「下町の玉三郎」として大衆演劇の第一線を走り続けている俳優の梅沢富美男さん(75)が2026年4月5日放送の「おしゃれクリップ」(日本テレビ系)に出演、自身の人生観について語ったが、懸命に働くのは劇団員にお腹を空かせたくないからだという。
母の言いつけ「劇団員のお腹をすかせてはダメ」
梅沢さんの父親は、大衆演劇のスターだった梅沢清さん。清さんが1939年に「梅沢劇団」を旗揚げして、2代目を兄の武生さんが継ぎ、富美男さんが3代目。今も全国各地で精力的に舞台公演を行っている。
番組は匿名で劇団員の声を紹介したが、それを聞いた梅沢さんは「匿名って卑怯じゃないですか。匿名は世の中で一番嫌いだ」とさっそくご意見番の口調となった。ある劇団員は「地方公演の時はみんなギャランティの他に食事代もいただいています」と梅沢さんの気遣いに感謝する。梅沢さんは自身の過去を振り返りながら「自分が貧乏だったから。若い時にお腹すきましたもの。そういう思いをさせたくない」と、亡くなった母親の言葉を披露した。
「劇団員のお腹をすかせてはダメ。人間はお腹をすかせるとろくなことをしない。できるなら何とかしてあげな」
母の言いつけを守って、今でも劇団員のためにおせちを作ったり、地方公演では「来たい人は来なさい」と食事に連れていったりもするという。
「老害とかクソジジィとか言われますが、これも宣伝のうち」
「そこまで劇団員のためにできる理由は」というMCの山崎育三郎さんの問いに、
「(劇団員が)大事ですから。一人で芝居はできない。野球と一緒、一番バッターから9番バッターまでいる。ピッチャーもいればキャッチャーもいる。だからみんなを大事にする」と答えた。

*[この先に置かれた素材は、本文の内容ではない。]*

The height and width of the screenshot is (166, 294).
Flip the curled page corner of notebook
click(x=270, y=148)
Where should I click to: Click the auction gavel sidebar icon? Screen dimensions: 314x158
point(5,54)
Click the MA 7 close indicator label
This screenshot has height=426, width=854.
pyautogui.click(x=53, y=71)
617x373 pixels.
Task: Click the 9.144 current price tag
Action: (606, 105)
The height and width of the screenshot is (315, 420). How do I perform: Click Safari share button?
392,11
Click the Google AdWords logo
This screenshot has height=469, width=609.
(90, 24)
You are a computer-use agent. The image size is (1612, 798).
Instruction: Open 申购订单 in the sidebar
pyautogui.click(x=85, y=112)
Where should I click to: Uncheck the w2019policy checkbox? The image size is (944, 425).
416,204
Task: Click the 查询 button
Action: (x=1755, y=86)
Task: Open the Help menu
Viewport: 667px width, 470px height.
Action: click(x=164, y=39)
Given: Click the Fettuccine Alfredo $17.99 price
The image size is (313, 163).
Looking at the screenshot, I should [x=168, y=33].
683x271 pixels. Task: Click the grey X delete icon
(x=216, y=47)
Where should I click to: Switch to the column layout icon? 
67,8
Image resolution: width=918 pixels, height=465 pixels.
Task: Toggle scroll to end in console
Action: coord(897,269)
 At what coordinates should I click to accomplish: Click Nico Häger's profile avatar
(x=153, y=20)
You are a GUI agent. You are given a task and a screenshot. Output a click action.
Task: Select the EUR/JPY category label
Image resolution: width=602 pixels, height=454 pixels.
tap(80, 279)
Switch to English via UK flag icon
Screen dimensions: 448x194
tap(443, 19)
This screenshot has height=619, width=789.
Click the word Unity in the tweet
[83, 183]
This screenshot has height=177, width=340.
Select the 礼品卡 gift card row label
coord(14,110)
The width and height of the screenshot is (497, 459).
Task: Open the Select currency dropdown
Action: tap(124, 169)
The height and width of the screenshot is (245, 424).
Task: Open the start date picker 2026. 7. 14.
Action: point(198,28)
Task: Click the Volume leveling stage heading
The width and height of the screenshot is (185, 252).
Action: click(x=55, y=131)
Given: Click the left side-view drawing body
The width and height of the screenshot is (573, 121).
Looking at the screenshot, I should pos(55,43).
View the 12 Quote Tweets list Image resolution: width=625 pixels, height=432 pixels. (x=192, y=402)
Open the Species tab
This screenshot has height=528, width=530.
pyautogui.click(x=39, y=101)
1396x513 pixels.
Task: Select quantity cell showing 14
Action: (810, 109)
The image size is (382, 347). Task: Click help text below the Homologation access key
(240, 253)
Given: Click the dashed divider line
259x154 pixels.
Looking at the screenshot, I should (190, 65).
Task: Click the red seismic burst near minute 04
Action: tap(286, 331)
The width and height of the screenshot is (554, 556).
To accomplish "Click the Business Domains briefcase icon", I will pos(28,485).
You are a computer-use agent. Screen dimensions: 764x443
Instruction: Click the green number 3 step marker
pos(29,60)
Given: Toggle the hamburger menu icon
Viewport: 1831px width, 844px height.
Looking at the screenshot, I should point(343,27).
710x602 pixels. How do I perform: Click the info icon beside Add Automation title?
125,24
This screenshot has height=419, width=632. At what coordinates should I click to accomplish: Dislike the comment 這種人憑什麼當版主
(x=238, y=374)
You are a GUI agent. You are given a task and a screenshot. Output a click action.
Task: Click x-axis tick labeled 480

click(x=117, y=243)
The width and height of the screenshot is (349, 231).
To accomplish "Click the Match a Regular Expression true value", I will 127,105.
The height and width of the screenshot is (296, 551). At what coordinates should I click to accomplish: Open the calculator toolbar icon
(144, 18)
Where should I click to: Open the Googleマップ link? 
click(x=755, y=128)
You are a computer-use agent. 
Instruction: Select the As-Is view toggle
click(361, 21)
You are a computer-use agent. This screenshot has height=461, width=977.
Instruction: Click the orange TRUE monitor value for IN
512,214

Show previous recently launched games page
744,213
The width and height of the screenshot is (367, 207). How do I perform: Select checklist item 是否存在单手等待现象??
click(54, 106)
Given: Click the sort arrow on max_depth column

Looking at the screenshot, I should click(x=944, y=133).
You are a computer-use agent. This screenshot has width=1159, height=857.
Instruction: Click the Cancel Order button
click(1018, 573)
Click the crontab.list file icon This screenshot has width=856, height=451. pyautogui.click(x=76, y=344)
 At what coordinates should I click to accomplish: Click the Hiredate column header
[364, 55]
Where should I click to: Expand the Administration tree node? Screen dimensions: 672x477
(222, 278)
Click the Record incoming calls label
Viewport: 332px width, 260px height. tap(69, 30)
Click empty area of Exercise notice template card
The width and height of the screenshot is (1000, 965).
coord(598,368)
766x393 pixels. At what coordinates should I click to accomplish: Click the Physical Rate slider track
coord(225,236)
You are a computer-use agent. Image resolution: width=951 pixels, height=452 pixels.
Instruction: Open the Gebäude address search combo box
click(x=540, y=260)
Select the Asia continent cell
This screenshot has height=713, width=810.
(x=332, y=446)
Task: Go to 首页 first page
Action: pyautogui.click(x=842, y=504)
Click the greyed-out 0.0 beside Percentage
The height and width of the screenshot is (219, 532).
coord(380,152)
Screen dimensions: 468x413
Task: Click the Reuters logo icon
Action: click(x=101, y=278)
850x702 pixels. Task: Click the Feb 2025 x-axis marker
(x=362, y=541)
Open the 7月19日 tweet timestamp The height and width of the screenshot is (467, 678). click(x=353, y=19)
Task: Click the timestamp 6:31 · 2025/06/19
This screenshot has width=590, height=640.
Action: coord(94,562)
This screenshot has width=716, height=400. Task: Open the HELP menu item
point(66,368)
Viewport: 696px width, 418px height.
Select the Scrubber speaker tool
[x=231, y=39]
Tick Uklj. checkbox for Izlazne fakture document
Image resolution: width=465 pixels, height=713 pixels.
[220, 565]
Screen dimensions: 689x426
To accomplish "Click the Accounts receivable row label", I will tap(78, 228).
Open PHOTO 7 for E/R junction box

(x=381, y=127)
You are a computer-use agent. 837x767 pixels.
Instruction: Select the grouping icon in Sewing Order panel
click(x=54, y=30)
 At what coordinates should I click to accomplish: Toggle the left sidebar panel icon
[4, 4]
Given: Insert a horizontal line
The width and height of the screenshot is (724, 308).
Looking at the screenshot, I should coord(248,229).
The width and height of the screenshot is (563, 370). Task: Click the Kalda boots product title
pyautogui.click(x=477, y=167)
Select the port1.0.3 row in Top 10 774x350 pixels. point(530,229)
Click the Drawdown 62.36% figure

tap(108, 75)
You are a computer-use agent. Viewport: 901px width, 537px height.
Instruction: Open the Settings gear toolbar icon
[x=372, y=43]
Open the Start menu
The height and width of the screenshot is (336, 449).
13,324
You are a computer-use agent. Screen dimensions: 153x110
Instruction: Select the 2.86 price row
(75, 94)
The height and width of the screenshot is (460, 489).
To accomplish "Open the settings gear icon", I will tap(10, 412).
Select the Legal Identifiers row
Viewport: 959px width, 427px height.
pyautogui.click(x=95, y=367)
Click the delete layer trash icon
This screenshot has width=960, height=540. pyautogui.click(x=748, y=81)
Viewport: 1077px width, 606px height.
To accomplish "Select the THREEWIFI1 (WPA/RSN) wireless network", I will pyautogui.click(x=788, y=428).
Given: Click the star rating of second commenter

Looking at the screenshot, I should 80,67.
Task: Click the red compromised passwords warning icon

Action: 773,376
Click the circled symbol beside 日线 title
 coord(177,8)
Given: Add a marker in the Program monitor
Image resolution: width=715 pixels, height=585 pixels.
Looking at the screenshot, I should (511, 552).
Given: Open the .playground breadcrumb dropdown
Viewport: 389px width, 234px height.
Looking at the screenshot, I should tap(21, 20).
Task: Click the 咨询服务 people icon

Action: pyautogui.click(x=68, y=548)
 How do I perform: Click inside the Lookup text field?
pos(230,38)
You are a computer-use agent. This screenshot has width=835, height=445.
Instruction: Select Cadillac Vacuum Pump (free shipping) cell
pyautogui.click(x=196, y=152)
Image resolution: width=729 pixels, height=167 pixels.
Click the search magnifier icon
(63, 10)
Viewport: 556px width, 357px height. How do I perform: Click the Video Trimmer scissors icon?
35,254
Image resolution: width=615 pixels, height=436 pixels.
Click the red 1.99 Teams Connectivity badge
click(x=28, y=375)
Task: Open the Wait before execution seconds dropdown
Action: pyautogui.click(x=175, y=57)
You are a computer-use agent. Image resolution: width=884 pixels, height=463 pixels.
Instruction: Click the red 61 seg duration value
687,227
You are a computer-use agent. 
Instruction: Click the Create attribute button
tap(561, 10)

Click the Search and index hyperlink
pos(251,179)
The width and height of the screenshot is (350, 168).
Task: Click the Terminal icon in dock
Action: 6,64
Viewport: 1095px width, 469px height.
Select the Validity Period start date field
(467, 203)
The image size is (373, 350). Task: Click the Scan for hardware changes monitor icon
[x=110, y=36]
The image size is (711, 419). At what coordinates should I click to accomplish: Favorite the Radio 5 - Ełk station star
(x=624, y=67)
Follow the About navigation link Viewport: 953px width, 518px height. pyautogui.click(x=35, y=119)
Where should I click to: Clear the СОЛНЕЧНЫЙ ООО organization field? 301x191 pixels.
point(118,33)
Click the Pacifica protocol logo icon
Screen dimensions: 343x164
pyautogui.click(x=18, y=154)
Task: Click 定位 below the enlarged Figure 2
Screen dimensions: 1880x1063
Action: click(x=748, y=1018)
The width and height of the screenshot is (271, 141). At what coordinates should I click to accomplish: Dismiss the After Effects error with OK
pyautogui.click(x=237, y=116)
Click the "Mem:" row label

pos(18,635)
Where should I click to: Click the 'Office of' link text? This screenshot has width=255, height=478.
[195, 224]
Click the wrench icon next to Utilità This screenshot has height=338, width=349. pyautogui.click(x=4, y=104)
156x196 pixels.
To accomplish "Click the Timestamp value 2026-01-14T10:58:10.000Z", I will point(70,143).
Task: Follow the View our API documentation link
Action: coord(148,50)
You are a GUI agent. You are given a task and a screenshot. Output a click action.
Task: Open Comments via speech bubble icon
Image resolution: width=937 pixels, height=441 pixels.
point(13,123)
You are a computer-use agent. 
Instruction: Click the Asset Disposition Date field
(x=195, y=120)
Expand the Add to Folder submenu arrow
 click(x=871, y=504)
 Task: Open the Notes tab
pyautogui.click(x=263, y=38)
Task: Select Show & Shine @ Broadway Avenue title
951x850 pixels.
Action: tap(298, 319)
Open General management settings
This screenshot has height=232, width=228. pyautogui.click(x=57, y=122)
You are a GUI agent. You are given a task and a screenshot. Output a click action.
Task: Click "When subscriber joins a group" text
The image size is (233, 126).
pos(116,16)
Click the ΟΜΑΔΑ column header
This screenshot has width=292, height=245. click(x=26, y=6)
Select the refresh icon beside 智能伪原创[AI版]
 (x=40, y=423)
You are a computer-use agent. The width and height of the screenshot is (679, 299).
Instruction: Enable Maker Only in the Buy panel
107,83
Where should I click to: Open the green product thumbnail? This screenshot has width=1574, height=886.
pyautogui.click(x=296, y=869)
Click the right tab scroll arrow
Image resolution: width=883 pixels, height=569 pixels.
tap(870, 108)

今やバラエティー番組から俳句までマルチに活躍する梅沢さんだが、すべては「劇団を維持するため」だという。「いろんな仕事もやるし劇場にお客を呼ぶためにテレビにもどんどん出る。どんな売れ方でもいい。(テレビに出ていて)老害とかクソジジィとか言われますがそれはそれとして、昭和の男だっているんだというのを見てもらうのも宣伝のうち」と話した。
これぞ、昭和の男の見得の切り方ではないか。